(Records for this exercise Opens)
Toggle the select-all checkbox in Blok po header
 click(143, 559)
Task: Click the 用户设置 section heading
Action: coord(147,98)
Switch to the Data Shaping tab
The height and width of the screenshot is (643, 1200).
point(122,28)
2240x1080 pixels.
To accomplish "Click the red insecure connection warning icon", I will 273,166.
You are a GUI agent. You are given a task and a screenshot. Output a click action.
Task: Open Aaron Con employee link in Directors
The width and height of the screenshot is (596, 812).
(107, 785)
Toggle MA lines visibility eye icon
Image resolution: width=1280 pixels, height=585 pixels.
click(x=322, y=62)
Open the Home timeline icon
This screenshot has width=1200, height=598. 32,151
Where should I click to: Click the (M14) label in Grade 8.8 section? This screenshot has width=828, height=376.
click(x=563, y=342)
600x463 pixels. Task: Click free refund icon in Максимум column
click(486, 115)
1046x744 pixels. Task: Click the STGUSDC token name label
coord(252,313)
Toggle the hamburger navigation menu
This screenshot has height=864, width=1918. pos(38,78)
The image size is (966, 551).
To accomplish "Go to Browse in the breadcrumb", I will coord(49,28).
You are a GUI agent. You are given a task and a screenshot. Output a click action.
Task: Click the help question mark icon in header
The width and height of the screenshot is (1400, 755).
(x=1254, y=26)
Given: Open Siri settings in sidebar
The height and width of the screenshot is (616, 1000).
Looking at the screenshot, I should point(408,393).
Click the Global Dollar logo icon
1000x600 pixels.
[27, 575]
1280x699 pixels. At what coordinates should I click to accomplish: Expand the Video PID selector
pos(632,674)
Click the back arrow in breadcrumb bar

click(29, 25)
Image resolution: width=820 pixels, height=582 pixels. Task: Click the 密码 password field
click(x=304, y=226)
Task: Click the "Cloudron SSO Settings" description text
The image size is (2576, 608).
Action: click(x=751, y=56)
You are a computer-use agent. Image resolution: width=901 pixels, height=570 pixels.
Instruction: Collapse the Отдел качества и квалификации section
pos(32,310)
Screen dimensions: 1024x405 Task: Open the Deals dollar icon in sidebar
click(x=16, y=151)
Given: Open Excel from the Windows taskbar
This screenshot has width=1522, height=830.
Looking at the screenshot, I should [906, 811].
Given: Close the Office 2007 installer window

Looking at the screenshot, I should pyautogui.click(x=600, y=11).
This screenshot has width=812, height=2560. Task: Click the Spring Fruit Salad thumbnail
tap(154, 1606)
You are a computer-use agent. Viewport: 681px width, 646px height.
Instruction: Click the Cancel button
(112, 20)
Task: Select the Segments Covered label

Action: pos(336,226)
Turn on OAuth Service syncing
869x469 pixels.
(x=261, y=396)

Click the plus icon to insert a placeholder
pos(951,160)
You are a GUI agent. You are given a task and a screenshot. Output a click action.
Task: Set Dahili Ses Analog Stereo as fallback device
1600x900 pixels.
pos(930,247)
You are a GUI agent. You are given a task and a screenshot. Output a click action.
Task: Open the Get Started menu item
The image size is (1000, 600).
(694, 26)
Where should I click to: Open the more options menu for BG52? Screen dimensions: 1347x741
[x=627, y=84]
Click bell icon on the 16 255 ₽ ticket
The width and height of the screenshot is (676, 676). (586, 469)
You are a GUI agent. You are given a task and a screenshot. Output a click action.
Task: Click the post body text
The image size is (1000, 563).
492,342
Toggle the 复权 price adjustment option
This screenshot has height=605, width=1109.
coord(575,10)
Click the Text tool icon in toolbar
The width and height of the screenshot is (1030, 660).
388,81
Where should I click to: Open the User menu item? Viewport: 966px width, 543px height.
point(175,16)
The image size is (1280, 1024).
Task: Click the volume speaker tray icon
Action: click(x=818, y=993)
(Records for this exercise Closes)
● **What you have to do**: Nothing in the records should be left out; write all of them out again exactly.

● **Exercise answer**:
Toggle the select-all checkbox in Blok po header
 click(143, 559)
Task: Click the 用户设置 section heading
Action: coord(147,98)
Switch to the Data Shaping tab
The height and width of the screenshot is (643, 1200).
point(122,28)
2240x1080 pixels.
To accomplish "Click the red insecure connection warning icon", I will 273,166.
You are a GUI agent. You are given a task and a screenshot. Output a click action.
Task: Open Aaron Con employee link in Directors
The width and height of the screenshot is (596, 812).
(107, 785)
Toggle MA lines visibility eye icon
Image resolution: width=1280 pixels, height=585 pixels.
click(x=322, y=62)
Open the Home timeline icon
This screenshot has width=1200, height=598. 32,151
Where should I click to: Click the (M14) label in Grade 8.8 section? This screenshot has width=828, height=376.
click(x=563, y=342)
600x463 pixels. Task: Click free refund icon in Максимум column
click(486, 115)
1046x744 pixels. Task: Click the STGUSDC token name label
coord(252,313)
Toggle the hamburger navigation menu
This screenshot has height=864, width=1918. pos(38,78)
The image size is (966, 551).
To accomplish "Go to Browse in the breadcrumb", I will coord(49,28).
You are a GUI agent. You are given a task and a screenshot. Output a click action.
Task: Click the help question mark icon in header
The width and height of the screenshot is (1400, 755).
(x=1254, y=26)
Given: Open Siri settings in sidebar
The height and width of the screenshot is (616, 1000).
Looking at the screenshot, I should point(408,393).
Click the Global Dollar logo icon
1000x600 pixels.
[27, 575]
1280x699 pixels. At what coordinates should I click to accomplish: Expand the Video PID selector
pos(632,674)
Click the back arrow in breadcrumb bar

click(29, 25)
Image resolution: width=820 pixels, height=582 pixels. Task: Click the 密码 password field
click(x=304, y=226)
Task: Click the "Cloudron SSO Settings" description text
The image size is (2576, 608).
Action: click(x=751, y=56)
You are a computer-use agent. Image resolution: width=901 pixels, height=570 pixels.
Instruction: Collapse the Отдел качества и квалификации section
pos(32,310)
Screen dimensions: 1024x405 Task: Open the Deals dollar icon in sidebar
click(x=16, y=151)
Given: Open Excel from the Windows taskbar
This screenshot has width=1522, height=830.
Looking at the screenshot, I should [906, 811].
Given: Close the Office 2007 installer window

Looking at the screenshot, I should pyautogui.click(x=600, y=11).
This screenshot has width=812, height=2560. Task: Click the Spring Fruit Salad thumbnail
tap(154, 1606)
You are a computer-use agent. Viewport: 681px width, 646px height.
Instruction: Click the Cancel button
(112, 20)
Task: Select the Segments Covered label

Action: pos(336,226)
Turn on OAuth Service syncing
869x469 pixels.
(x=261, y=396)

Click the plus icon to insert a placeholder
pos(951,160)
You are a GUI agent. You are given a task and a screenshot. Output a click action.
Task: Set Dahili Ses Analog Stereo as fallback device
1600x900 pixels.
pos(930,247)
You are a GUI agent. You are given a task and a screenshot. Output a click action.
Task: Open the Get Started menu item
The image size is (1000, 600).
(694, 26)
Where should I click to: Open the more options menu for BG52? Screen dimensions: 1347x741
[x=627, y=84]
Click bell icon on the 16 255 ₽ ticket
The width and height of the screenshot is (676, 676). (586, 469)
You are a GUI agent. You are given a task and a screenshot. Output a click action.
Task: Click the post body text
The image size is (1000, 563).
492,342
Toggle the 复权 price adjustment option
This screenshot has height=605, width=1109.
coord(575,10)
Click the Text tool icon in toolbar
The width and height of the screenshot is (1030, 660).
388,81
Where should I click to: Open the User menu item? Viewport: 966px width, 543px height.
point(175,16)
The image size is (1280, 1024).
Task: Click the volume speaker tray icon
Action: click(x=818, y=993)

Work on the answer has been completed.